CV Example · Tech · UK 2026
UX Designer CV Example UK
UX designer CVs are unusual because the CV is rarely the deciding artefact, the portfolio is. After 12 years placing designers into UK SaaS, fintech and agencies, the CVs that get the portfolio opened are short, opinionated and clear about how you work. Hiring managers in 2026 want to see research depth, comfort working with engineering, and a point of view about the products you've shipped. They are not interested in 'passionate about user-centred design'. The strong CVs name the product, the constraint, the research method and the measurable outcome of the work. The portfolio earns the interview; the CV earns the portfolio click.
Example header
Anya Kowalski · Senior Product Designer · 7 years · Leeds / Hybrid · Portfolio: anyakowalski.design
Personal statement / Professional summary
Senior product designer with seven years shipping B2B SaaS, primarily in the operations and financial tooling space. Comfortable owning a problem from research through to engineering hand-off, and partnering with PMs on the messy, ambiguous half of the work. Recent project: led the redesign of the reconciliation surface at an accounting platform, cutting average task time for 4,000 bookkeepers from 18 minutes to 7 and reducing support tickets on the area by 62% in the first quarter post-launch.
Bullet point examples
Strong bullets follow the same shape: action verb, specific scope, quantified outcome. Use these as patterns, not as copy-paste templates — the numbers must be your own.
Lead designer on reconciliation surface, accounting SaaS
- Led end-to-end redesign of the reconciliation flow used by 4,000 UK bookkeepers, cutting average task time from 18 minutes to 7 and reducing support tickets by 62% in the first quarter post-launch.

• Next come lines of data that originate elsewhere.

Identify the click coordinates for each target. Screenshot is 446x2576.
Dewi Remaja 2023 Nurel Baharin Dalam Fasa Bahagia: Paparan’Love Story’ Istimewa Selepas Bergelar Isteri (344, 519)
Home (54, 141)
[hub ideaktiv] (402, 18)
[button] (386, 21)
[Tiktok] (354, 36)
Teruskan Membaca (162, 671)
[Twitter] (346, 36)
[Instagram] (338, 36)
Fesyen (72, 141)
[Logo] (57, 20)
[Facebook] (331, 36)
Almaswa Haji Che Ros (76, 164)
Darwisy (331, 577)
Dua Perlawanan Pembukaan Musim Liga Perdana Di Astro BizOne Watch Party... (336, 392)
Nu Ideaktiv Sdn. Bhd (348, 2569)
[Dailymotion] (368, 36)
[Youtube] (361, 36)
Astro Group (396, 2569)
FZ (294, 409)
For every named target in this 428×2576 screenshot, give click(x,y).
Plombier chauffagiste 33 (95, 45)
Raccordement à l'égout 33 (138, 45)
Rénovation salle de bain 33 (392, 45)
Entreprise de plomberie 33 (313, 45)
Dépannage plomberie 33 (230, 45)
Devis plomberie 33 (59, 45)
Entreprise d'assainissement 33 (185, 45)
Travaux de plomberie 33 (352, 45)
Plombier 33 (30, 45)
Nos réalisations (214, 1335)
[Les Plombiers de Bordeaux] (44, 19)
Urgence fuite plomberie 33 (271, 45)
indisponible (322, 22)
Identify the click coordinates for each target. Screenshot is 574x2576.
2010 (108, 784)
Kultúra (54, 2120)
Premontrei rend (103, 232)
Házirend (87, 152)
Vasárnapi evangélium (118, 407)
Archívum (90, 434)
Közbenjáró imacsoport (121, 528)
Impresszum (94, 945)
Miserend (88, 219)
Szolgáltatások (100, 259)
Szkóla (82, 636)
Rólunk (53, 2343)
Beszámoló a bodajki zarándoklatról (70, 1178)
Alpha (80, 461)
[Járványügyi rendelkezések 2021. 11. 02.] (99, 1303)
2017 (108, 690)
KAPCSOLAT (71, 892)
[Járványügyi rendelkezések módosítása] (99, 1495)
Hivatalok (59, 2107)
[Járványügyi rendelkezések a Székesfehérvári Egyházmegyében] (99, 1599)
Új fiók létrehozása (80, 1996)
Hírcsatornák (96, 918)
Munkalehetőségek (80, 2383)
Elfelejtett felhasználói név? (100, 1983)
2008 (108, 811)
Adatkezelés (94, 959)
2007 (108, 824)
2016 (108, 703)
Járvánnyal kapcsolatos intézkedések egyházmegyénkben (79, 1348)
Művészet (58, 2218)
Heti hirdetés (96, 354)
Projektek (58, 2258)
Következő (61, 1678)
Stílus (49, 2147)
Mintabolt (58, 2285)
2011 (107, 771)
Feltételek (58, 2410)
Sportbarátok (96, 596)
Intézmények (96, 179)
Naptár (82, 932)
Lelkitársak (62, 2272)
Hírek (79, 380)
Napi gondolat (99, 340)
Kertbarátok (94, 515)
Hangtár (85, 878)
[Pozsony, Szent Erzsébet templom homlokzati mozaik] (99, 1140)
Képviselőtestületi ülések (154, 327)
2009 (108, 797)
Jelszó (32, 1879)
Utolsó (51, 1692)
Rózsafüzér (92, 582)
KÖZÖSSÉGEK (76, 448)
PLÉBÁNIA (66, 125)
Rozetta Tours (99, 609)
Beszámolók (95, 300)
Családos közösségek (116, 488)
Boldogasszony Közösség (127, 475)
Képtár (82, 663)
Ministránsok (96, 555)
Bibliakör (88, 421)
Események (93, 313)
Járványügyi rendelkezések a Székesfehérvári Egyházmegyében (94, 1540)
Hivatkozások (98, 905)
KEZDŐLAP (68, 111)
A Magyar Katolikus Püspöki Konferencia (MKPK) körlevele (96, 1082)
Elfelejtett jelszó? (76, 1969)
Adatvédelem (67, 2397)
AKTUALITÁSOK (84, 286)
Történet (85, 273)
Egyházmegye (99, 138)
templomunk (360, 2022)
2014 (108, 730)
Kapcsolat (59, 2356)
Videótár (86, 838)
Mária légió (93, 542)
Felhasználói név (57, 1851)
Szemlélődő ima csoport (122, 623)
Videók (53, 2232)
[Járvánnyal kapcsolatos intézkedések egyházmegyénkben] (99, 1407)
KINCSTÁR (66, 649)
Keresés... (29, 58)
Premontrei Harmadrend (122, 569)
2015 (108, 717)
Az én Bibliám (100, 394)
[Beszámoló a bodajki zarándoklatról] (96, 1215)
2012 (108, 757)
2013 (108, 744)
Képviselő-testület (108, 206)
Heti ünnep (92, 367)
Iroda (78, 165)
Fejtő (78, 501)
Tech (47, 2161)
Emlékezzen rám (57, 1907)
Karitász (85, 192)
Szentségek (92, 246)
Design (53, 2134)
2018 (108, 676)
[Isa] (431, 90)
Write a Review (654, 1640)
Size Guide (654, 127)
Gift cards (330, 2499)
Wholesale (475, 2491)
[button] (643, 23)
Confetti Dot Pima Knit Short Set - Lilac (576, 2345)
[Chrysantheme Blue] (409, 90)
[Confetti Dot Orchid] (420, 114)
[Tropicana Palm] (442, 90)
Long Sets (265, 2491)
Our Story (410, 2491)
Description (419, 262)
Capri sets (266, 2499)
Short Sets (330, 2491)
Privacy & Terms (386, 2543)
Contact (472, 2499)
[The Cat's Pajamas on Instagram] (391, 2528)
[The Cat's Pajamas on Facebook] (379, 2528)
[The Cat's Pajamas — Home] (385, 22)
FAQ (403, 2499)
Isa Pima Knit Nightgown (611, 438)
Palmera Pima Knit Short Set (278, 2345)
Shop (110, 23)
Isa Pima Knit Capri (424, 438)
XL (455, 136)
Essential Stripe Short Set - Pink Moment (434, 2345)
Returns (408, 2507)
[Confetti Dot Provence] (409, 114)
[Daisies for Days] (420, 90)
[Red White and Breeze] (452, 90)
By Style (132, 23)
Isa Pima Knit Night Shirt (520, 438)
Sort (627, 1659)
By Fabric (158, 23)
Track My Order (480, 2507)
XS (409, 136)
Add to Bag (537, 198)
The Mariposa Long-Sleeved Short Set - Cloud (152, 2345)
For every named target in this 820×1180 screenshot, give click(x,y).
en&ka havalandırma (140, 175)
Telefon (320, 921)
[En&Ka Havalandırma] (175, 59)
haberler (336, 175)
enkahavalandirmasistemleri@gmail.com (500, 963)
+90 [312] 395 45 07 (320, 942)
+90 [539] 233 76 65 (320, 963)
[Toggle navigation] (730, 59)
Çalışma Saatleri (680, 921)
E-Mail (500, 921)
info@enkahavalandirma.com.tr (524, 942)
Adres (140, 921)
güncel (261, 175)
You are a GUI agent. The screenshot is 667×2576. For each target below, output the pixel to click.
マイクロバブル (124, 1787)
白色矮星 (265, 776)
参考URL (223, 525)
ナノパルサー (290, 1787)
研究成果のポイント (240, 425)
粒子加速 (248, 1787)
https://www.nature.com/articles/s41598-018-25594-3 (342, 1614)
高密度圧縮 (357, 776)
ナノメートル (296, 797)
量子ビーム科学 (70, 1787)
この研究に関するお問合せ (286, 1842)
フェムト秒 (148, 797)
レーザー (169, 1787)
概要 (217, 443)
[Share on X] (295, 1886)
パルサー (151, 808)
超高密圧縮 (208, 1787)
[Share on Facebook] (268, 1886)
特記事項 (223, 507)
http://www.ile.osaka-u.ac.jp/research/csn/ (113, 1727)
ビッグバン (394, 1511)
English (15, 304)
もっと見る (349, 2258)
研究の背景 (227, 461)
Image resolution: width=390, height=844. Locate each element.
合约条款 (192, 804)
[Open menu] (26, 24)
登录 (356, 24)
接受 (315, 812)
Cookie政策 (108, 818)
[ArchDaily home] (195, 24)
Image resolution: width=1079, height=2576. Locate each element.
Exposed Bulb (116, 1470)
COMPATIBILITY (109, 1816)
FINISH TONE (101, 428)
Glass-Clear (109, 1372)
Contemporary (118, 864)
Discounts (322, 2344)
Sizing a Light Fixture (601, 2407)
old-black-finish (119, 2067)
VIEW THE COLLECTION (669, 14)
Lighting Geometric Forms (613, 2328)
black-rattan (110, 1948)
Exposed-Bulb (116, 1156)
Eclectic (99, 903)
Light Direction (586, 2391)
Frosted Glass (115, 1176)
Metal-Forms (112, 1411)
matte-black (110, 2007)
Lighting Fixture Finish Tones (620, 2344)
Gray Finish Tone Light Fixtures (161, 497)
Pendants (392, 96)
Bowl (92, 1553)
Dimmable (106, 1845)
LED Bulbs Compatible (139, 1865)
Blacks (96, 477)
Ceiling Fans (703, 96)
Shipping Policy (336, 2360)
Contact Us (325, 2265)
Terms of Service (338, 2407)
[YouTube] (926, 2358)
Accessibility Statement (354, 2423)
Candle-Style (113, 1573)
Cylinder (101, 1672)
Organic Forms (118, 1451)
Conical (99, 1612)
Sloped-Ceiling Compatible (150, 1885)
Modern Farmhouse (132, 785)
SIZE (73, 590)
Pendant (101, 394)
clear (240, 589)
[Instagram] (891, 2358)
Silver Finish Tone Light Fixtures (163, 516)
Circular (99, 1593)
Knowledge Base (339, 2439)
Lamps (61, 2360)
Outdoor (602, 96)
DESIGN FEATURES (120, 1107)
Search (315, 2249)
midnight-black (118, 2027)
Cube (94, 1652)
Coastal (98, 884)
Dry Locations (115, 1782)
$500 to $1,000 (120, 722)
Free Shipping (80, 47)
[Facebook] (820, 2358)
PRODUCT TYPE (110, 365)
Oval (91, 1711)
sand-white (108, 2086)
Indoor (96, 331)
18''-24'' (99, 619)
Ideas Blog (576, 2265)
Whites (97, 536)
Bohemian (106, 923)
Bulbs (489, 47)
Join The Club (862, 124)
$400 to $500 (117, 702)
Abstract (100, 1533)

- Ran 22 contextual interviews with bookkeepers in their own offices to surface the underlying mental model engineering had been designing against incorrectly for two years.
- Owned the new reconciliation pattern in the design system, including dark-mode tokens, accessibility documentation and a published Figma library used by 9 designers.
Research and discovery
- Built a continuous discovery cadence with the PM (5 customer sessions a week, synthesised in a shared Notion), now used across 3 product squads.
- Designed and ran 14 unmoderated usability tests in Maze on the new mobile app, surfacing the navigation issue that had been the top support complaint for 8 months.
Design systems and engineering partnership
- Maintained the company's React-based design system (180+ components) jointly with frontend engineering, including monthly contribution sessions and a documented review process.
- Cut design-to-engineering hand-off questions by an estimated 60% by introducing a one-page spec template covering states, edge cases and copy.
Accessibility and inclusion
- Audited the core product against WCAG 2.2 AA, prioritised 28 issues with engineering, and brought conformance from a measured 71% to 96% in 4 months.
- Ran two unmoderated usability sessions with assistive-technology users, leading to a redesign of the table component that improved screen-reader navigation across the product.
Earlier role: designer at fintech agency
- Designed onboarding for a UK challenger bank's SME product, with a tested completion rate of 81% on the new flow vs. 54% on the prior version.
- Mentored two junior designers through their first end-to-end client engagements over 18 months.
Skills section — what to list
Mirror the skills exactly as they appear in target job ads. The ATS reads this section literally — synonyms hurt match scores.
UX Designer-specific CV mistakes that get you binned
- × Sending a CV without a portfolio link, or with a link that 404s. UK design hiring managers in 2026 close the CV and move on within seconds.
- × Listing tools instead of work. 'Figma, Sketch, Adobe XD, Axure' is not a story. Tools sit at the bottom; outcomes sit at the top.
- × No mention of research. Designers who only describe the visual output get filtered as 'visual designers' even when the role is product design.
- × Vague generic statements like 'passionate about user-centred design'. Replace it with a positioning angle: which segment, which type of product, which research methods you favour.
- × Presenting the CV itself as a design showcase with three columns and creative typography. UK ATS systems strip the formatting and the recruiter gets a mess. Keep the CV typographically boring; let the portfolio be the design artefact.
Common questions
- Should a UX designer CV be visually designed or kept simple?
- Keep it simple. Most UK companies route applications through an ATS that strips multi-column layouts, custom fonts and embedded images. The recruiter receives a mangled version that's harder to read than a plain Word document. Save the visual craft for your portfolio, where the design choices serve the work. The CV's job is to get the portfolio opened. A clean single-column CV in a standard font, with strong bullets and a working portfolio URL in the header, outperforms a beautifully designed PDF every time.
- How important is the portfolio compared to the CV?
- The portfolio is the deciding artefact. UK design hiring managers in 2026 typically open the CV, scan for relevance, then open the portfolio and decide on the strength of two or three case studies. A mediocre CV with a strong portfolio still gets interviews; a strong CV with a weak portfolio doesn't. Each case study should follow the same shape: context, constraint, what you did, what you learned, what you'd change. Two deep case studies beat eight shallow ones every time, and the strongest portfolios show research and engineering partnership, not just final pixels.
- Do I need a degree in design to be a UX designer in the UK?
- No. Increasingly UK hiring managers don't filter on degree at all for designers; they hire on the portfolio and the way you talk about your work. Self-taught and bootcamp-trained designers are common in mid-market UK product teams, especially in fintech and SaaS. If your background is non-design (psychology, anthropology, marketing, engineering), name it as an angle in your summary; many hiring managers actively prefer designers with a research or technical background. Lean hard on the portfolio and the bullets; let the degree sit on a single line at the bottom.